27 SUMTHIN' SUMTHIN' THE MANTRA (Maxwell)
The second Top 40 hit single for wannabe lurve God Maxwell, this following on from the stylishly retro Ascension Don't Ever Wonder which made Number 39 in August last year.
30 CAN'T KNOCK THE HUSTLE (Jay-Z featuring Mary J Blige)
[Superstar debut klaxon!] Although something of an unknown quantity in this country, Brooklyn rapper Jay-Z has a name for himself in America having worked with many artists, among them SWV. His first ever UK hit features the vocals of Mary J Blige, here with her first Top 40 appearance since Not Goin' Cry in March 1996.
31 CALIFORNIA (Belinda Carlisle)
The law of diminishing returns rings true for Belinda Carlisle with the fourth hit single from the current album and set to be the first to miss the Top 20 altogether.
35 THE KING OF KISSINGDOM (My Life Story)

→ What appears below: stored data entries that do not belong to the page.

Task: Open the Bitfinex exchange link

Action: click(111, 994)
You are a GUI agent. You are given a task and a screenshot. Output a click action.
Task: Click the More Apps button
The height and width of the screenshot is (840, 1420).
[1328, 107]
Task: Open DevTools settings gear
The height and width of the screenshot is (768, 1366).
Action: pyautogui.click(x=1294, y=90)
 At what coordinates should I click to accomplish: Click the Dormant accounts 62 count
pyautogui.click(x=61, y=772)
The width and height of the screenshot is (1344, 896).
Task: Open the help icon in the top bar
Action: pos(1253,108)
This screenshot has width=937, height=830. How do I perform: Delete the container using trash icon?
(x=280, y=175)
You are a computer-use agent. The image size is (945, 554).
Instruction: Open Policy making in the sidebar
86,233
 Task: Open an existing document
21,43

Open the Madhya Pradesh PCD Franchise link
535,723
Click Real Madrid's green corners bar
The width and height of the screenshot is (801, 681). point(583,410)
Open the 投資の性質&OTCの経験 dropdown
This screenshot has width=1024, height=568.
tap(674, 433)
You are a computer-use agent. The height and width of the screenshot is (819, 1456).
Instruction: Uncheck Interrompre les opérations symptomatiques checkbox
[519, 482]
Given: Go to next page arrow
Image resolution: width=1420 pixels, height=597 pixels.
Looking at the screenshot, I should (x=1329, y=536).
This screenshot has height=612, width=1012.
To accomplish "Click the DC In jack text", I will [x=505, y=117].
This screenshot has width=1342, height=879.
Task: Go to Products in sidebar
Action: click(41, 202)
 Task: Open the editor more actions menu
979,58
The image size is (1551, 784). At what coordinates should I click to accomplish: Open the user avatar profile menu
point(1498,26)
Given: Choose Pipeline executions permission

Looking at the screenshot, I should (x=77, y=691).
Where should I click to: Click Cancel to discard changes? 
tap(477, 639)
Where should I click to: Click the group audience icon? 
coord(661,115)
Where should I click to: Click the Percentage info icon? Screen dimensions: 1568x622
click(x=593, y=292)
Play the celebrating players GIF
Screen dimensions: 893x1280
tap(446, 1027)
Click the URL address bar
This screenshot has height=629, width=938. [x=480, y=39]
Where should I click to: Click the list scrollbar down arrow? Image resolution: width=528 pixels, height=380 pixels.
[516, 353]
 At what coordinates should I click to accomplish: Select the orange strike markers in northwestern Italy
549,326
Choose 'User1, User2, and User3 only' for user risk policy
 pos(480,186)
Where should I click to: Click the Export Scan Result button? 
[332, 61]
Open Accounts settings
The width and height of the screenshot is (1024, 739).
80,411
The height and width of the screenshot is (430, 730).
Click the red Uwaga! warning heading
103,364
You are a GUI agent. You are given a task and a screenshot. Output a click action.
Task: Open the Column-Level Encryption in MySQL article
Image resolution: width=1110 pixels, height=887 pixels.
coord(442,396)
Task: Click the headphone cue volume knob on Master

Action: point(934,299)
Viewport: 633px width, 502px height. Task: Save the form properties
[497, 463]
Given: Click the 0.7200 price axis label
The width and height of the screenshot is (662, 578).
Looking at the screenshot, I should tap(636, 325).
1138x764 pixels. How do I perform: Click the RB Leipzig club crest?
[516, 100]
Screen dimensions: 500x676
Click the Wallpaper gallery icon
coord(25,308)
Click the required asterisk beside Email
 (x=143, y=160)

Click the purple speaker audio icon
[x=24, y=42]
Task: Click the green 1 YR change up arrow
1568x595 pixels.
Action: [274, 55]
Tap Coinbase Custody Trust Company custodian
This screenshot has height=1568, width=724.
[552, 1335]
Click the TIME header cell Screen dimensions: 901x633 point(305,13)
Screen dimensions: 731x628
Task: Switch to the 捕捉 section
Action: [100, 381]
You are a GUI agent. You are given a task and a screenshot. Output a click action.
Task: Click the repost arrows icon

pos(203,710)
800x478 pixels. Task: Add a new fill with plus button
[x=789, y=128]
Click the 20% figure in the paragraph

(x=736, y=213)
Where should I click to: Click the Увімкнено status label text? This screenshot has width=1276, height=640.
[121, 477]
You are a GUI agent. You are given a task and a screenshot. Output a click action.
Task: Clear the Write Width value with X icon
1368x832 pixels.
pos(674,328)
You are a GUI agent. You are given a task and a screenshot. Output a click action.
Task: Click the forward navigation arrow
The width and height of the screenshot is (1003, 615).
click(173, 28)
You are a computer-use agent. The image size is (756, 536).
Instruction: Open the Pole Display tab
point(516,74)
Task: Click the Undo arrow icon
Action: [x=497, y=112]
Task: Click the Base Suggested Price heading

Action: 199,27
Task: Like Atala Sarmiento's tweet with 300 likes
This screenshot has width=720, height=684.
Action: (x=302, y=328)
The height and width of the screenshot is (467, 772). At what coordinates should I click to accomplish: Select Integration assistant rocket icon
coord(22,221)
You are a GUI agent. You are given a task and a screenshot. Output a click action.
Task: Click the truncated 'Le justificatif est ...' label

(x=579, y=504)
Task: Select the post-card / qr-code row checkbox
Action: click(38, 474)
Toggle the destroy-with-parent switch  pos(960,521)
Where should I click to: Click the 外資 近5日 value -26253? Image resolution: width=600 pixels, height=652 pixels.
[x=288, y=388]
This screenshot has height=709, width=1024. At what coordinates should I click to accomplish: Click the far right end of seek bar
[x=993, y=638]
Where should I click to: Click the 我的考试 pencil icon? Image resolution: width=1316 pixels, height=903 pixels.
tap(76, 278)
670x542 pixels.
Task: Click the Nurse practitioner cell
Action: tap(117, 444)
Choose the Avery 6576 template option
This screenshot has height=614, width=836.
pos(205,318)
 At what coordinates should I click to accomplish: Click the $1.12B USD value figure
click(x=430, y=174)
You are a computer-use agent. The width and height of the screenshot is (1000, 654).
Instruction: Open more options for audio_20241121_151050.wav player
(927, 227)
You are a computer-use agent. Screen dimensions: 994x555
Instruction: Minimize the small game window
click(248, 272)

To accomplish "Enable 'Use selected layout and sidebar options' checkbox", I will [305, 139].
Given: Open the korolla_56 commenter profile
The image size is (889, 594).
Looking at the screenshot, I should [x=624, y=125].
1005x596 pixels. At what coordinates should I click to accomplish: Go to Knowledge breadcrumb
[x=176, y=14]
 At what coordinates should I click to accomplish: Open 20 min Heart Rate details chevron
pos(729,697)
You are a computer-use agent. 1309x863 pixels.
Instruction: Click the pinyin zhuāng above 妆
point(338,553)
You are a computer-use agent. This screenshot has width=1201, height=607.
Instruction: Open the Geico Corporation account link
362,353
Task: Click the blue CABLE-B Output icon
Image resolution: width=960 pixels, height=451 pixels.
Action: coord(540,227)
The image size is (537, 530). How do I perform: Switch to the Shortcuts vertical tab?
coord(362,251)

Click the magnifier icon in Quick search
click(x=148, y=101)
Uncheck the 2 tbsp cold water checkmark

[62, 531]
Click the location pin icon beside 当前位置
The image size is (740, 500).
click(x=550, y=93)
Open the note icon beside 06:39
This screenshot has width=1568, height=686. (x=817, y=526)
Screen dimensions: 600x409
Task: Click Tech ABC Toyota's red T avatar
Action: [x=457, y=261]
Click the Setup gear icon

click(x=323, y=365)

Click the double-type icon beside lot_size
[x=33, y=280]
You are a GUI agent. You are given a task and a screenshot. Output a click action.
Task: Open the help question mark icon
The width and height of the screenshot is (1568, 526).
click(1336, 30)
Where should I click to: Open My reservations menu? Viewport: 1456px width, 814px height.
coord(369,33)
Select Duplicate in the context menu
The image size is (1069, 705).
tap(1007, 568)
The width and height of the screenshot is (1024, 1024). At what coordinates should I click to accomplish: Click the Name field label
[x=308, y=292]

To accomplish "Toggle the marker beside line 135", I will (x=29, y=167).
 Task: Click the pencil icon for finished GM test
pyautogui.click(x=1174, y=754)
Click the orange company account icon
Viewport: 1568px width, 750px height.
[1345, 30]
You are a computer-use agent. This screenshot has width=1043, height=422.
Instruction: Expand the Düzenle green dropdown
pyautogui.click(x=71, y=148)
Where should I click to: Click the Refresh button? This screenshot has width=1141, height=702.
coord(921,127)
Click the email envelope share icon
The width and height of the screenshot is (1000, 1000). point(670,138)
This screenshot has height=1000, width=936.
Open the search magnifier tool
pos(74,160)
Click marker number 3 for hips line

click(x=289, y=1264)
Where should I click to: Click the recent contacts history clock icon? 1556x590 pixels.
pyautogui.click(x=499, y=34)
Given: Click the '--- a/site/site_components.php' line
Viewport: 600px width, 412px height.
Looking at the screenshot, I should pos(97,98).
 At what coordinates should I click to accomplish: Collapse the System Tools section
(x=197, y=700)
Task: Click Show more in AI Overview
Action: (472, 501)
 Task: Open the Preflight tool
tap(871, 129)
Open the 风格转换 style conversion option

Someday soon My Life Story will be massive stars. Until then the 11-piece band cum orchestra will continue to be one of pop's best kept secrets. I recently interviewed singer Jake Shillingford and can confirm that he can talk for England and his clear in his desire to bring a little style and excitement to the charts by way of epic singles such as this which call to mind the grand visions of Jaques Brel combined with the offbeat quirkiness of acts such as Space and the Divine Comedy. This their third Top 40 but none yet have breached the Top 30. That surely is just a matter of time.
36 I MISS YOU (Bjork)
Remixed from Post, this is sadly set to become one of Bjork's smallest hit singles for a while. Indeed, if it fails to progress any further it will be her first to miss the Top 30 since Human Behaviour in June 1993.
38 COME ON EVERYBODY (GET DOWN) (US3)
Who can forget the way US3 burst onto the scene in 1993 like a breath of fresh air? Their rather inspired combination of samples from classic jazz records together with Hip Hop beats made them a worldwide sensation and gave legendary Jazz label Blue Note records one of its best selling albums ever. Britain was one of the few countries not to give them a massive hit single, their biggest being Cantaloop which made Number 23 in September 1993. Similarly this first single from a new album looks set to underachieve, even if this is one of the most refreshingly different tracks to have ever propped up the Top 40.